Utilities for findsim
FindSim provides a variety of tools:
- to simulate and test experiments (in both, single and batch mode)
- single- and multi-parameter sensitivity analysis and,
- model optimization
- runAllParallel.py :
This program is useful to find out how a given model works against a range of experiments. This script runs the findSim program on all experiments (codified as tsv files) in the specified directory and computes scores to indicate how well the simulations fit the experimental data. The program then prints out basic stats of the scores. Since there are likely to be multiple tsv files pertaining to any given model, the program is able to run all these in parallel on multicore machines. Even your laptop is probably a multicore machine.
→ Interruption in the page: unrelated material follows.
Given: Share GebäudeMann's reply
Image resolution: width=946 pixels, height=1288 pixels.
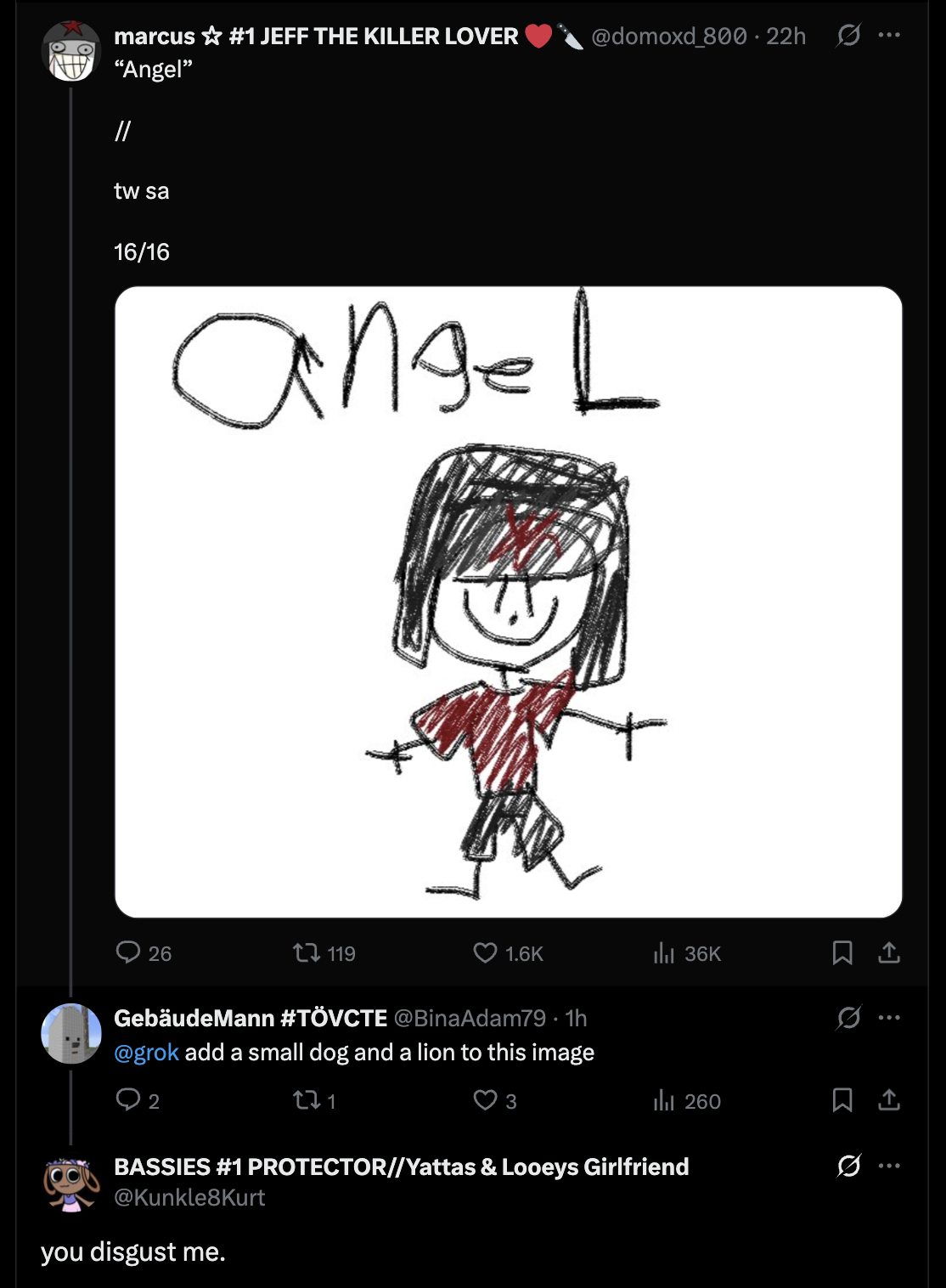Looking at the screenshot, I should tap(889, 1100).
- basicParameterSweep.py :
This program is useful for initial explorations of parameter space, and parameter sensitivity analysis. This program launches a parameter sweep, that is a systematic scan through parameter space for a model. It runs the findSim program on all experiments (codified into tsv files) in the specified directory, and repeats all this for each combination of parameters. It computes the mean score of all experiments for each parameter setting and presents the "best" (parameter, score) along with next-best flanking parameters. It can do this in parallel on a multicore machine, using Python's multiprocessing library. parallel on a multicore machine.
- Brent_minimization.py :
This program is useful to explore how a single parameter (representing, say, a mutation) may affect system behaviour. This program does a single-parameter optimization using Brent's method. It runs the findSim program on all tsv files in the specified directory with modifications of the selected parameter. It computes the weighted score for each run as the return value for the minimization function. While the Brent algorithm is serial, it supports parallelization as follows: one typically has large numbers of tsv files (experiments) to constrain each model. Thus there may be several indvidual tsv calculations for each step that can be done in parallel.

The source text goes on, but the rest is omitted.